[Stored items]
◇ ◇ ◇ ◇
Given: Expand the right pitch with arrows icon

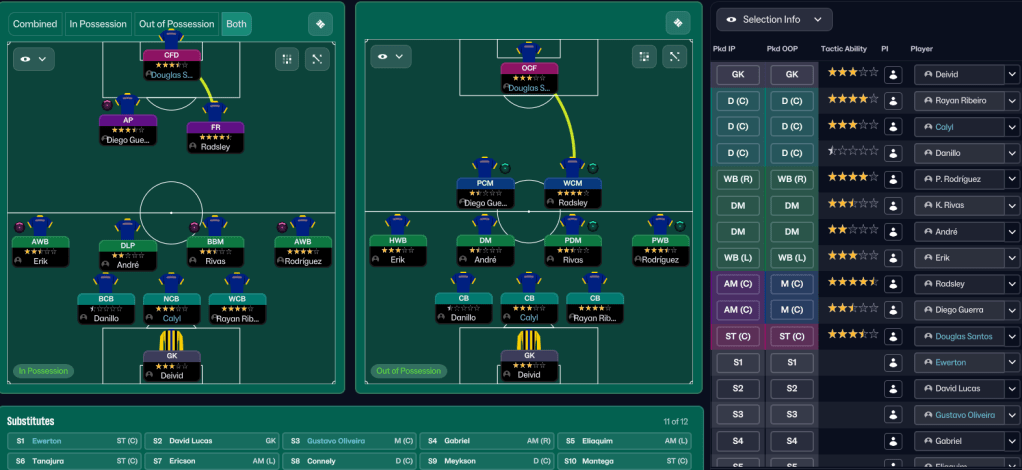Looking at the screenshot, I should [675, 57].

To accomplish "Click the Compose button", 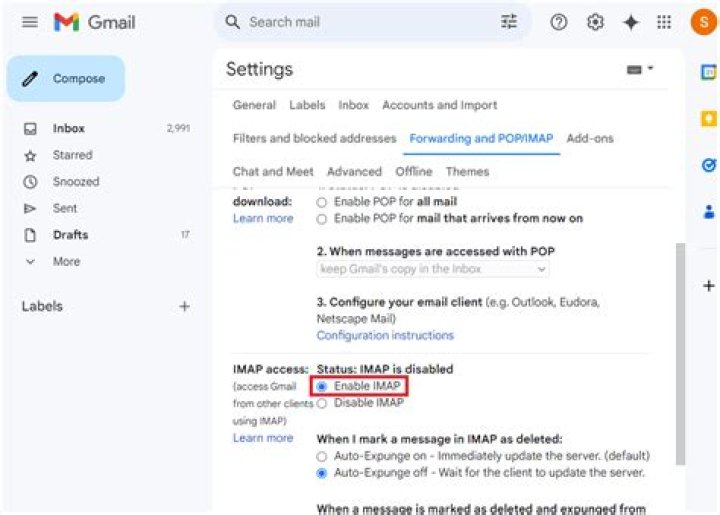I will pos(66,79).
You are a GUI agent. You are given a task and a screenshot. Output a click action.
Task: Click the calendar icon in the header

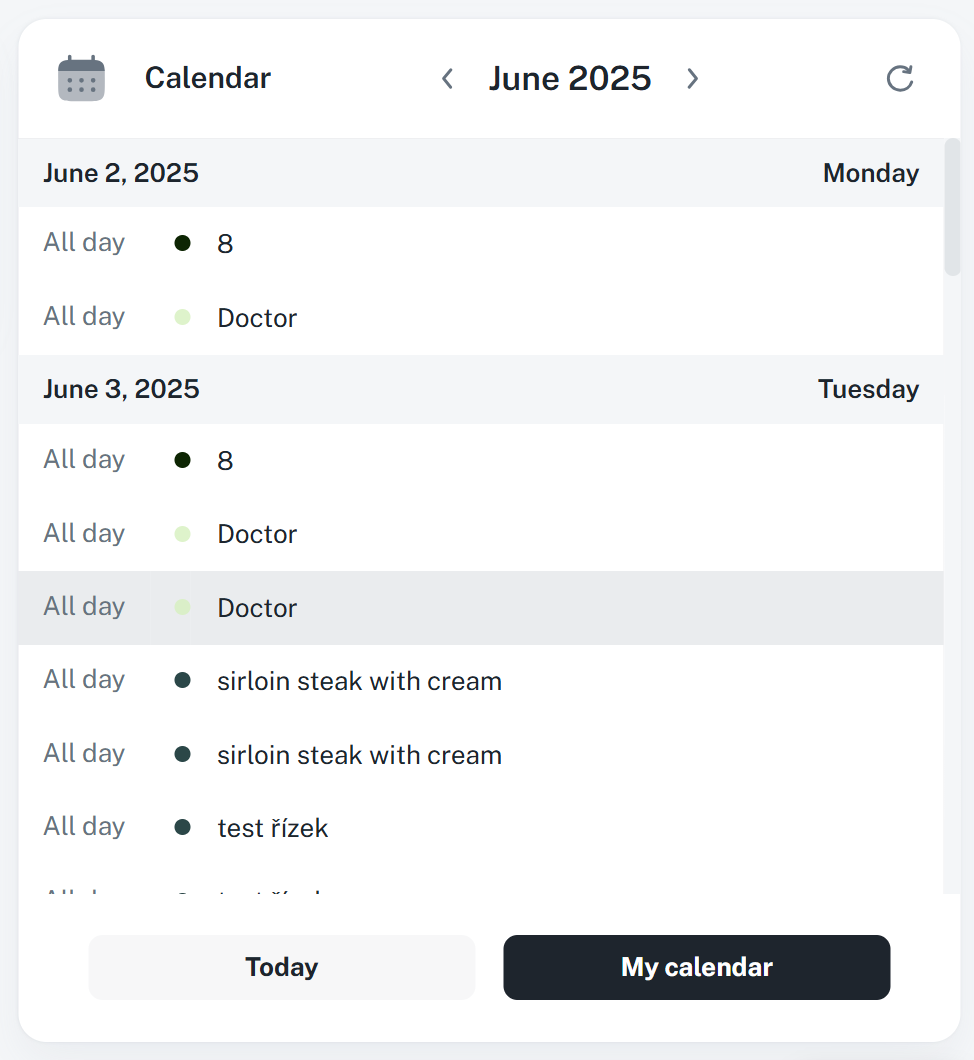click(x=81, y=78)
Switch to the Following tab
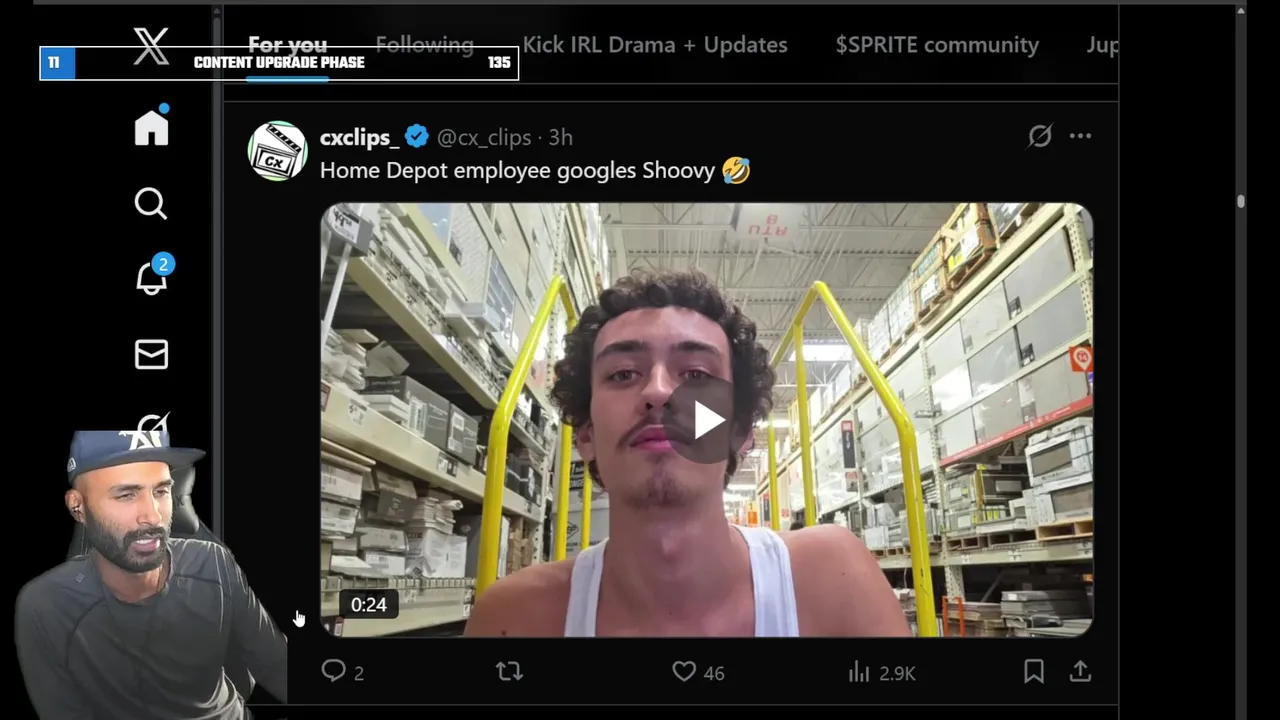The image size is (1280, 720). click(x=424, y=45)
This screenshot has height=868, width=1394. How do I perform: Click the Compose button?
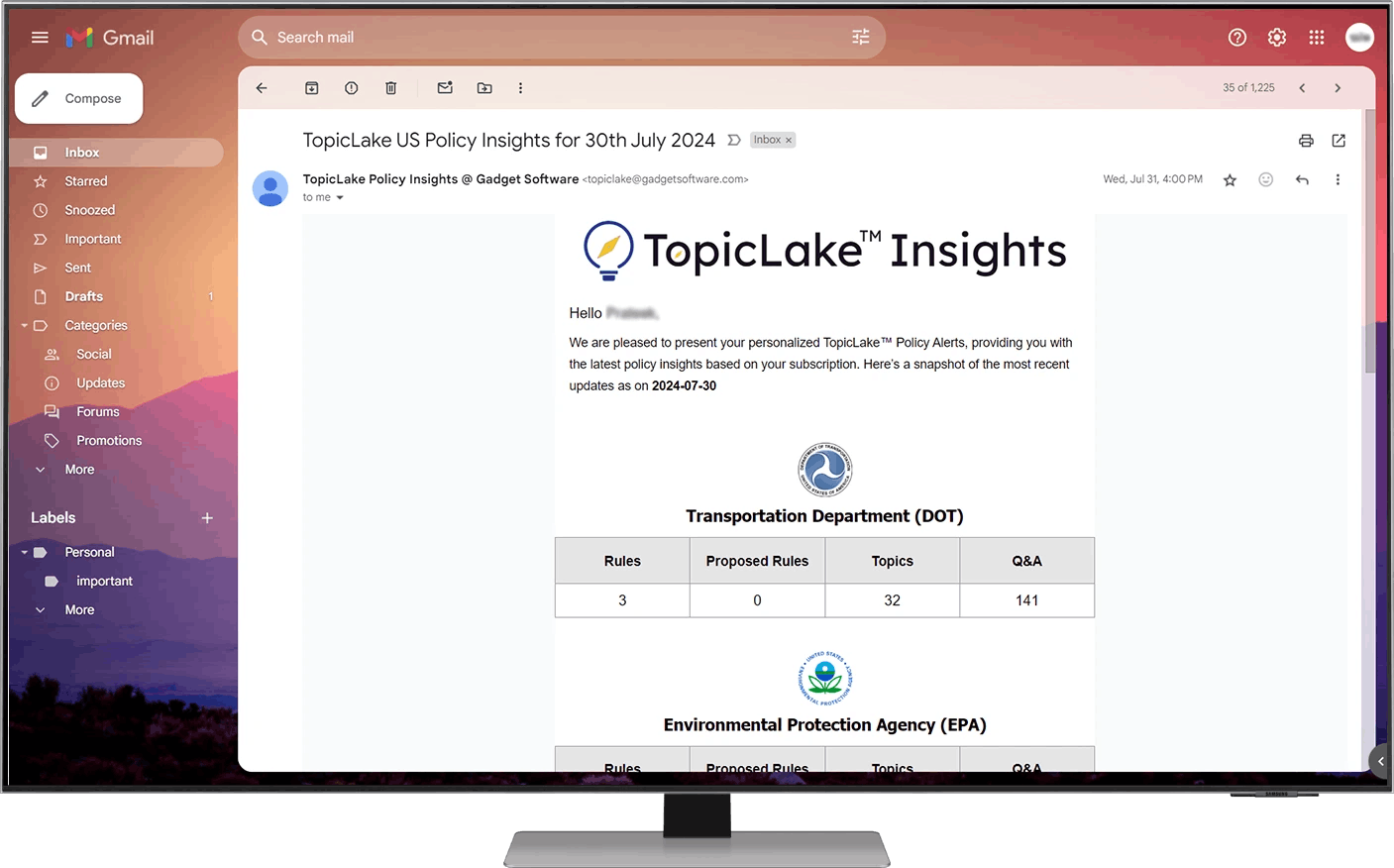[x=79, y=98]
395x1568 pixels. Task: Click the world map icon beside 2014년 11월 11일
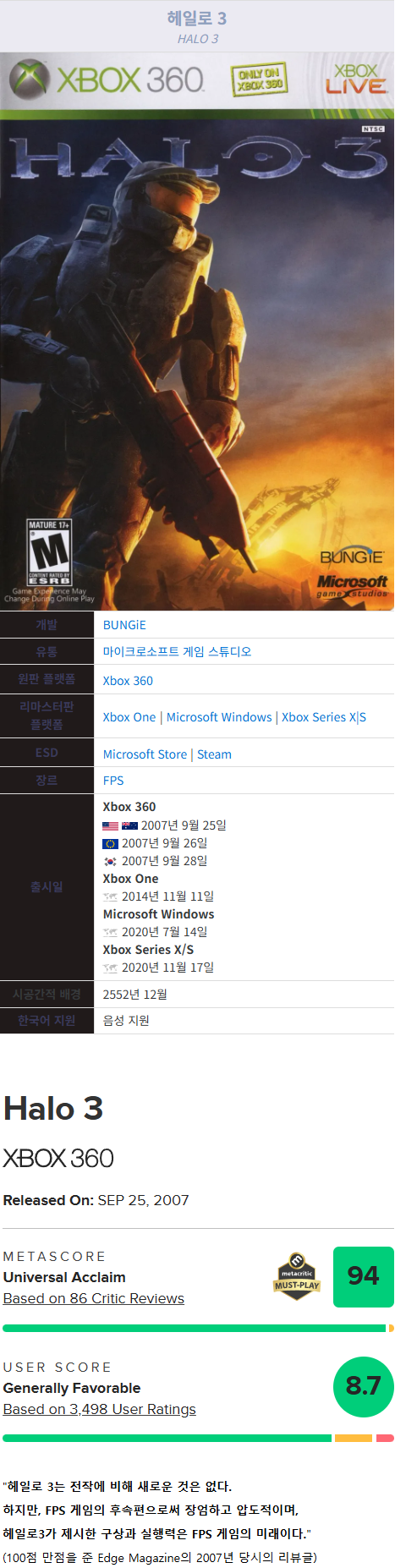click(x=110, y=896)
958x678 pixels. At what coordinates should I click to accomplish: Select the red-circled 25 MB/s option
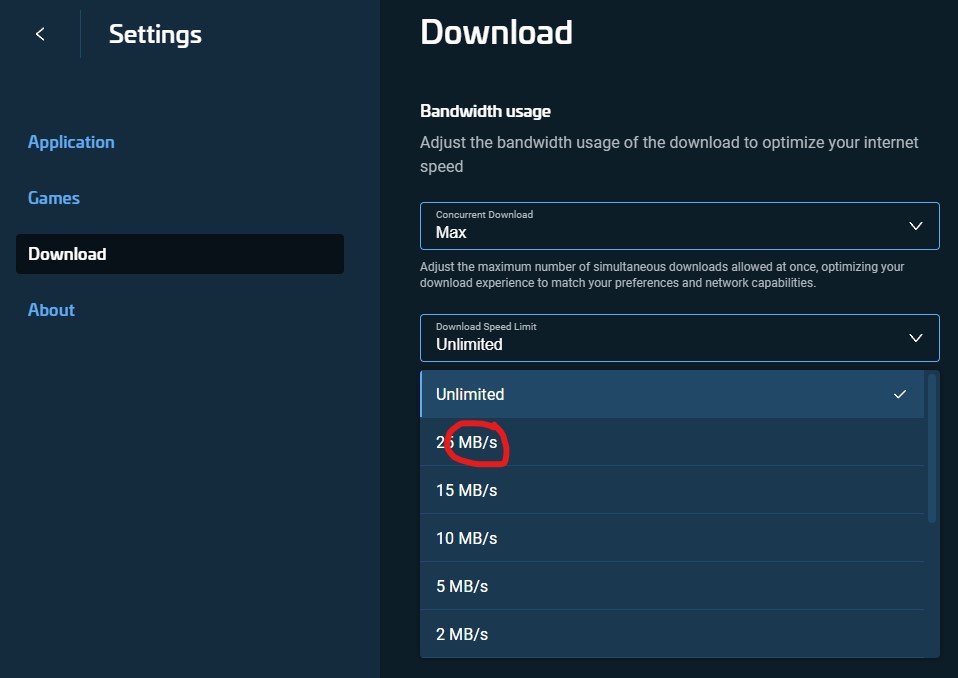point(466,441)
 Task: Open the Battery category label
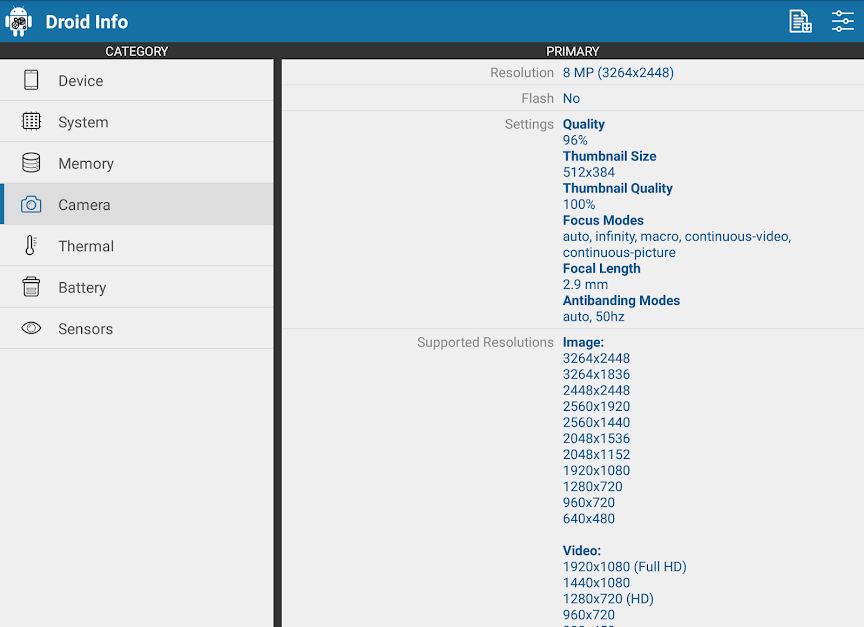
◇ ◇ ◇ ◇
◆ **Your instructions**: Reproduce exactly, with nothing added, the lines from the line with "395x1568 pixels. Task: Click" through the end of the entries above; pictures are to be left out.

◆ **Reply**:
395x1568 pixels. Task: Click the world map icon beside 2014년 11월 11일
click(x=110, y=896)
958x678 pixels. At what coordinates should I click to accomplish: Select the red-circled 25 MB/s option
point(466,441)
 Task: Open the Battery category label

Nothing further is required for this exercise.